MBS Weekly Market Commentary Week Ending 10/14/22

Lack of Clarity in High Coupon MBS Pricing

The lack of clarity in the high coupon MBS pricing makes it a difficult time out there for those trying to set rate sheets. A lot of loan scenarios are pricing below par as it has taken time for higher interest rates to be established in this market. The rapid rise in interest rates and transition to this high interest rate environment have been so swift that there aren’t any higher interest rates to offer. Mortgage prices are indeed a function of natural supply and demand, so one can’t order investors to pay a higher price.

The pace of the Fed’s rate hikes and winding down of QE4 have introduced heightened volatility to the bond market. The Fed has raised its benchmark interest rates five times this year, including three consecutive 75 BPS rate hikes, increasing the cost of borrowing money in the hope that more expensive loans will result in less investment, less business expansion, fewer jobs, lower pay, and ultimately less inflation.

Rates on the Rise

The futures market is now pricing in a terminal fed funds rate of just above 4.75% which would be 450 BPS of tightening over a year-long period, an aggressive cycle historically. For some historical context, in 1994, the Fed took up the target rate 275 BPS over the course of a year, which “blew up” the MBS market, taking out a bunch of mortgage arbitrage hedge funds in the process. From 2003 through 2006, the Fed took up the fed funds rate by 400 BPS and “blew up” the residential real estate bubble. This time around, the Fed will need to rely on continued strength in the labor market to soften the blow to the economy.

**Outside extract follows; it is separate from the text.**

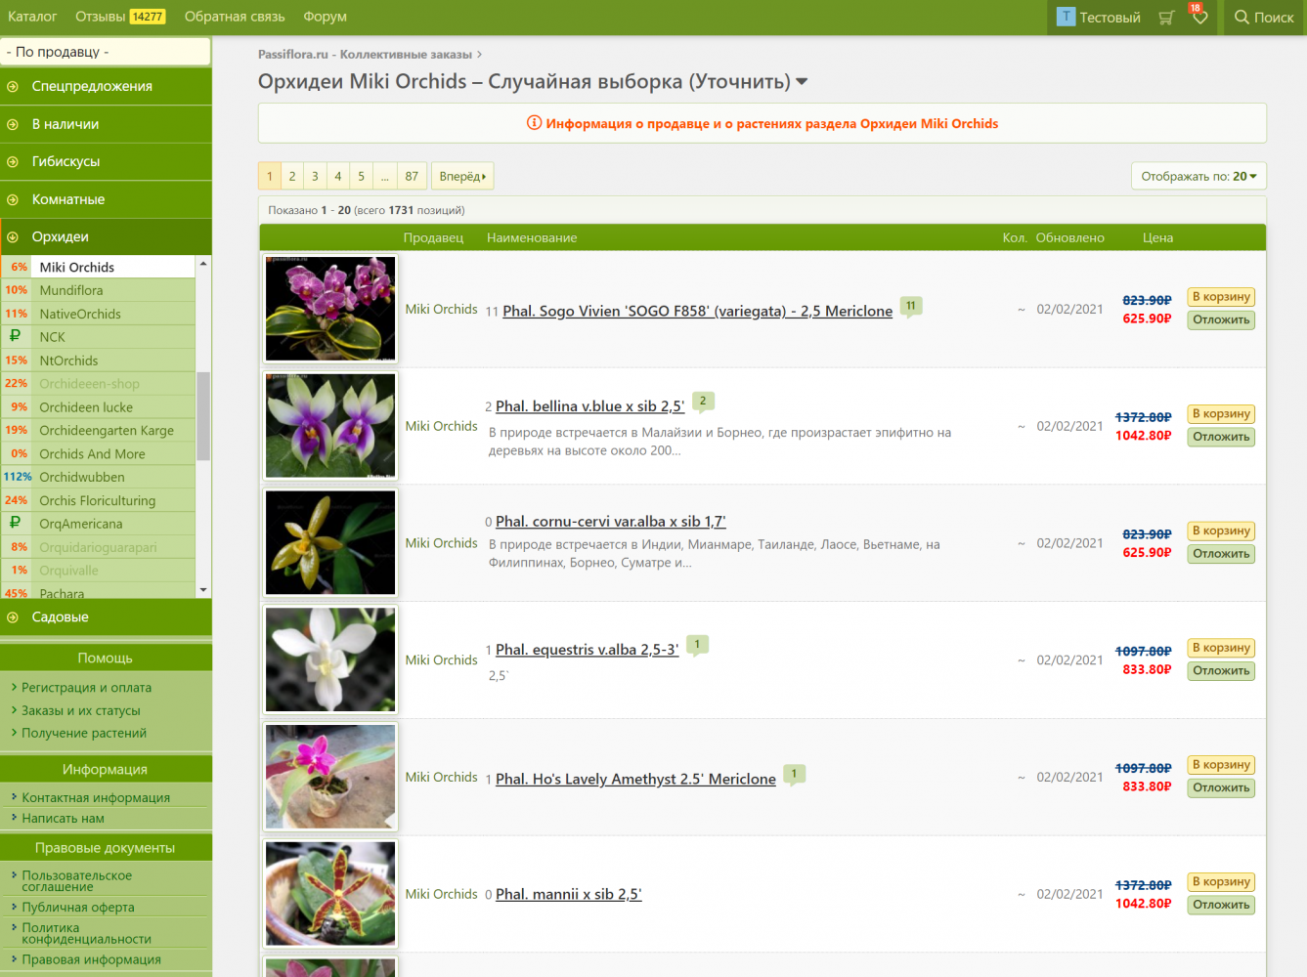The height and width of the screenshot is (977, 1307).
Task: Click the ruble icon beside NCK
Action: point(15,336)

This week offered a fresh look at inflation and CPI which came in above expectations at a whopping 8.2% year-over-year in the headline figure. The average 30-year mortgage rate is nearly 7% as of this writing, about 100 BPS higher compared to the same time last month. The universe of American homeowners are almost guaranteed to remain without any incentive to refinance at least over the near term.

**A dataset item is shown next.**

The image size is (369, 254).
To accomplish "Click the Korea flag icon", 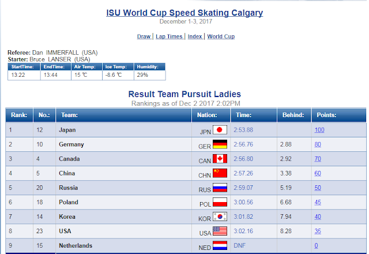I will coord(220,216).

This week offered a fresh look at inflation and CPI which came in above expectations at a whopping 8.2% year-over-year in the headline figure. The average 30-year mortgage rate is nearly 7% as of this writing, about 100 BPS higher compared to the same time last month.

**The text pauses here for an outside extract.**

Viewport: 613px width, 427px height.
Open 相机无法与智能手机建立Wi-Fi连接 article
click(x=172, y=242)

The Fed (hopefully) understands the overall higher mortgage rate environment that they have created in an attempt to raise prices and slow demand across the economic spectrum to bring inflation back down to its 2% goal. The Federal Reserve works under a Congressional mandate that requires it to pursue three policy outcomes: maximum employment, stable prices, and moderate long-term interest rates. While we often only hear of the dual mandate of 2% inflation and maximum employment, the current priority essentially boils down to just one policy outcome: stable prices.

The Fed has repeated that price stability is essential if we are going to have another sustained period of strong labor market conditions, but has exhibited little success in achieving it this year. After having consigned the word “transitory” to the realm of macroeconomic punch lines, the Fed has spent much of 2022 coming down hard on inflation. The Fed assumes that by stabilizing prices, long-term interest rates and employment will fall into place.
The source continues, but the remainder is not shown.